Consider the model \(y_{ijk}=\mu + \alpha I(j=2) + \beta I(k=2) + \gamma I(j=k=2)+\varepsilon_{ijk}\).

\(y_{ijk}=\mu + \alpha I(j=2) + \beta I(k=2) + \gamma I(j=k=2)+\varepsilon_{ijk}\)

In this model, the mean is parameterized as follows.

Drug # of Pills Mean
Placebo 1 \(\mu\)
Placebo 2 \(\mu+\beta\)
Ibuprofen 1 \(\mu+\alpha\)
Ibuprofen 2 \(\mu +\alpha+\beta+\gamma\)

What types of parameter values would we expect to see if there is an interaction in which there is a dose effect for Ibuprofen but not for placebo?

\(y_{ijk}=\mu + \alpha I(j=2) + \beta I(k=2) + \gamma I(j=k=2)+\varepsilon_{ijk}\)

In this model,

  • the expected difference in pain level moving from 1 to 2 ibuprofen pills is \(\mu+\alpha - \mu - \alpha - \beta - \gamma\)
  • the expected difference in pain level moving from 1 to 2 placebo pills is \(\mu - \mu - \beta\)
  • the expected drug effect for those taking one pill is \(\mu+\alpha-\mu=\alpha\)
  • the expected drug effect for those taking two pills is \(\mu+\alpha+\beta+\gamma - \mu - \beta=\alpha+\gamma\)

So no interaction (\(\gamma=0\)) means that the drug effect is the same regardless of the number of pills taken. For there to be no drug effect at all, we need \(\gamma=0\) and \(\alpha=0\).

R’s Most Exciting Data

Get ready – we are going to explore R’s most thrilling data – the famous tooth growth in Guinea pigs data!

Ahh, how cute! Our Dickensian guinea pig has a mystery to solve – which type of Vitamin C supplement is best for tooth growth!

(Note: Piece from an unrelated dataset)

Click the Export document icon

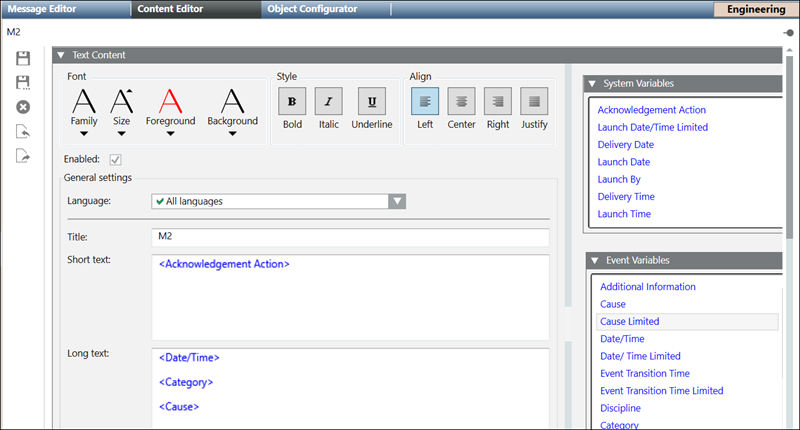pyautogui.click(x=24, y=155)
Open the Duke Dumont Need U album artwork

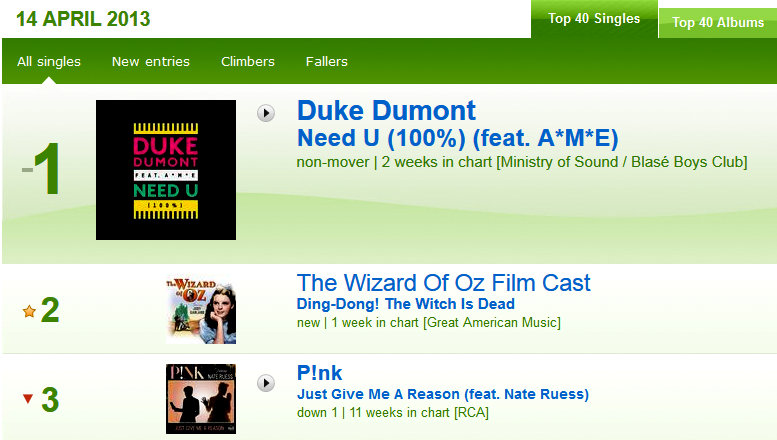click(x=166, y=170)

Guinea pig dental problems are NOT fun. Our dataset (Crampton, 1947) contains as a response the length of odontoblasts (cells responsible for tooth growth) in 60 guinea pigs, each of which receives one dose of vitamin C (0.5, 1, or 2 mg/day) via one of two delivery methods (orange juice (OJ) or ascorbic acid (VC)). Researchers wanted to know if the odontoblast length could be used as a marker of Vitamin C uptake, for the purposes of providing better nutritional supplementation to members of the Canadian armed forces (alas, the first of many injustices for Oliver Twisted Teeth – the study was not done to help little Guinea piggies).

library(ggplot2)
gp=ToothGrowth
gp$dose=as.factor(gp$dose)
# Default bar plot
p<- ggplot(gp, aes(x=dose, y=len, fill=supp)) + 
  geom_bar(stat="identity", position=position_dodge()) 
# Finished bar plot
p+labs(title="Odontoblast length by dose", x="Dose (mg)", y = "Length")+
   theme_classic() +
   scale_fill_manual(values=c('#999999','#E69F00'))

Looking at the boxplot of the growth data, what type of ANOVA model may be most appropriate? Take a moment to write a model in matrix notation – then we will consider possible choices.

Your task (individual assignment)!

  1. Under your ANOVA model, write out (in terms of parameters) the means for each combination of supplement type and dose.
  2. Fit your model and provide a short summary of the analysis in language accessible to the general public.
  3. Suppose that greater lengths are indicative of better absorption. Make a recommendation for the dose(s) and supplement type(s) to be used to deliver vitamin C to armed forces members, assuming that the goal is to maximize absorption of vitamin C. Use statistical evidence to support your recommendation.
  4. Conduct diagnostic checks to see how well the assumptions behind your model are satisfied. Are there any reasons for concern about your model choice?